John, Interesting piece, most of which I heartily endorse. [HIPAA (about which I testified to Congress and was ignored) has to be one of the worst pieces of legislation ever. But no one cares even though it has done enormous disservice to most axes in health care.]

But there is a further issue in what you propose -- the data is infinitely "bad" -- dirty, duplicative in non-intuitive ways, out of sequence and written to an infinitude of quasi-standards that are not. To provide useful analyses, the AI used would have to be able to do two things: 1) make all information be about individuals (not groups/populations) because you cannot care for a population and because any conclusion at some point MUST be applied to an individual to be useful (and as has been demonstrated many times, conflating individuals is risky and sometimes, literally, fatal) and 2) UNDERSTAND the data so that the answers to questions you posed as examples have a chance at being correct. Neither of these criteria can be met by generative AI, much as many folks wish they could be. Agents are just the latest sop (after RAG) to try to paint lipstick on a pig not suited for purpose..

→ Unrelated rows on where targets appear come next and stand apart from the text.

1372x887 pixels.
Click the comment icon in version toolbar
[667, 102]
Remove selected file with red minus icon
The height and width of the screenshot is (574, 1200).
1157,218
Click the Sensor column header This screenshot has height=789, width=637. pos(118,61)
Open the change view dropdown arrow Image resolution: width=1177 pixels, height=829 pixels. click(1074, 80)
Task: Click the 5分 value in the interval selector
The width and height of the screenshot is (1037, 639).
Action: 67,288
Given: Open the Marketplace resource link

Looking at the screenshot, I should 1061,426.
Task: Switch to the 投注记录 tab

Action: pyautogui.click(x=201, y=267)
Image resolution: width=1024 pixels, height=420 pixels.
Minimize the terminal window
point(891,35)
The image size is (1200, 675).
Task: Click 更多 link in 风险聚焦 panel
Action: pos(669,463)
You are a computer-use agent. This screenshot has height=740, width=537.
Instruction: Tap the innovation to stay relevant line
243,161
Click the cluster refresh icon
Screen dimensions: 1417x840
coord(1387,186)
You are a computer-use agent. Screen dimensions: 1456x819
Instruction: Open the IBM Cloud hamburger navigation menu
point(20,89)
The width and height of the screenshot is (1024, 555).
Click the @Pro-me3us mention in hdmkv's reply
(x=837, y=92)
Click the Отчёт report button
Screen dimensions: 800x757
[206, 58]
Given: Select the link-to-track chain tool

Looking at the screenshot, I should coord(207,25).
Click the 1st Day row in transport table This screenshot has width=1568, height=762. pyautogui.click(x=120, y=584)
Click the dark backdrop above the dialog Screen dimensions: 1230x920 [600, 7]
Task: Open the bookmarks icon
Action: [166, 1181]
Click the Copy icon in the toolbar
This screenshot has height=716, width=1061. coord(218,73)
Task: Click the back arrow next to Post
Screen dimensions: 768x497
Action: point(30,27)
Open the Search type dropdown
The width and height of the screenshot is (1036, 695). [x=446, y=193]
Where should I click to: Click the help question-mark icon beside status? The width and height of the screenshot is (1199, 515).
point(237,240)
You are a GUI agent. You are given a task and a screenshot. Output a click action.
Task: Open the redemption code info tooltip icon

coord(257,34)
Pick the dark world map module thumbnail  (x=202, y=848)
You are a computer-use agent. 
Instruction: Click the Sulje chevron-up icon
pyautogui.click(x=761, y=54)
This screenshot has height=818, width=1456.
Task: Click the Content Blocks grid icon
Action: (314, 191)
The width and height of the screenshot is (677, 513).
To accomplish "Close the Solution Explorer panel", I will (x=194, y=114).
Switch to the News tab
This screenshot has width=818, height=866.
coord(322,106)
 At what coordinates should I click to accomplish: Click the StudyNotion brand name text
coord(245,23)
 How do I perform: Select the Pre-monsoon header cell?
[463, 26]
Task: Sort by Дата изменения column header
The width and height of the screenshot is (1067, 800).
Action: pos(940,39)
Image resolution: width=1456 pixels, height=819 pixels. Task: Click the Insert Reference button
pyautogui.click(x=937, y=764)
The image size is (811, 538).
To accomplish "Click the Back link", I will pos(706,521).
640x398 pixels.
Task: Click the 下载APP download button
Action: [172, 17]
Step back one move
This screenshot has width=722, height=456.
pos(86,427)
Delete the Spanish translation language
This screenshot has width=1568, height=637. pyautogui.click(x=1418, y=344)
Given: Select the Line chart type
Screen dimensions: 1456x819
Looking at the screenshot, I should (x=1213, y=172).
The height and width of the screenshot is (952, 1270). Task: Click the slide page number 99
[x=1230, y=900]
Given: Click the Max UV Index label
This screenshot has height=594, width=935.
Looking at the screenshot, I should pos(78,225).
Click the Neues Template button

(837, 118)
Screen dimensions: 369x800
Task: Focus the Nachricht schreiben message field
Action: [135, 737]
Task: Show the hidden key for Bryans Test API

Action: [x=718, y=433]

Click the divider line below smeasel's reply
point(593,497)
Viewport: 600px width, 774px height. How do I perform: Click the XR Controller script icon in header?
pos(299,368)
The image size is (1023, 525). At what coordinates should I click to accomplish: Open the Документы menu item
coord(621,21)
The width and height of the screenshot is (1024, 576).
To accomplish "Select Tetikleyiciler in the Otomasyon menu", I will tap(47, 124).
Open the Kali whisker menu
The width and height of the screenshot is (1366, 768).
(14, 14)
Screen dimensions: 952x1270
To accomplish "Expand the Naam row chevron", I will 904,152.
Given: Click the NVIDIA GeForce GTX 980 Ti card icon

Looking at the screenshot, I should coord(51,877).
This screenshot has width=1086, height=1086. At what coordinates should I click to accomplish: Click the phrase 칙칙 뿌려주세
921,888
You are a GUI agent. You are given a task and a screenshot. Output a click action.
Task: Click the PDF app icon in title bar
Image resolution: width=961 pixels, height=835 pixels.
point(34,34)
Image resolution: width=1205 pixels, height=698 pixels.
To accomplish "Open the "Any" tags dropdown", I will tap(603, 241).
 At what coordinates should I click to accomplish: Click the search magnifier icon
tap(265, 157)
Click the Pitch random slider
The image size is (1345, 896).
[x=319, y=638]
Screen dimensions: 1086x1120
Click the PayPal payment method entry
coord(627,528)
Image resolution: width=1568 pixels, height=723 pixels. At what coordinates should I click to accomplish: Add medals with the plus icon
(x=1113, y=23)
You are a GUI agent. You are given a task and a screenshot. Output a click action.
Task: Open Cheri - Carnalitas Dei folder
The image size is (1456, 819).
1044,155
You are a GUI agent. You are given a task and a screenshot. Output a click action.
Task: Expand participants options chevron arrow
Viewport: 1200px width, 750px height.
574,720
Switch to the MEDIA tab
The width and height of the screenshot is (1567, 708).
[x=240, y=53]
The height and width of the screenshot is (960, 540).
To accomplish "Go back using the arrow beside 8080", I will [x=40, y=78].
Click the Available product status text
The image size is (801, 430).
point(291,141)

This is the foundational deception of generative AI -- it is meant to look intelligent, but actually is solely a correlation engine, NOT an understanding engine. The correlations are deceptively good (and I use many of these engines every day) but entirely meaningless in terms of understanding. It is trivial to invoke nonsense hallucinations from the best engines because: 1) they are foundationally probabilistic (and this cannot be fixed) and 2) they rely on traversing training sets which themselves are filled with misguided rhetoric that the engine "copies" because on some traverses through the network that is the path it takes. As a great example of the nonsense that ensues, here is a "coding" AI that refused to code, telling the requestor that "they would not learn anything unless they coded it themselves". https://arstechnica.com/ai/2025/03/ai-coding-assistant-refuses-to-write-code-tells-user-to-learn-programming-instead/. These kinds of situations are very, very common and are virtually impossible to reduce below 10% (and are usually far worse).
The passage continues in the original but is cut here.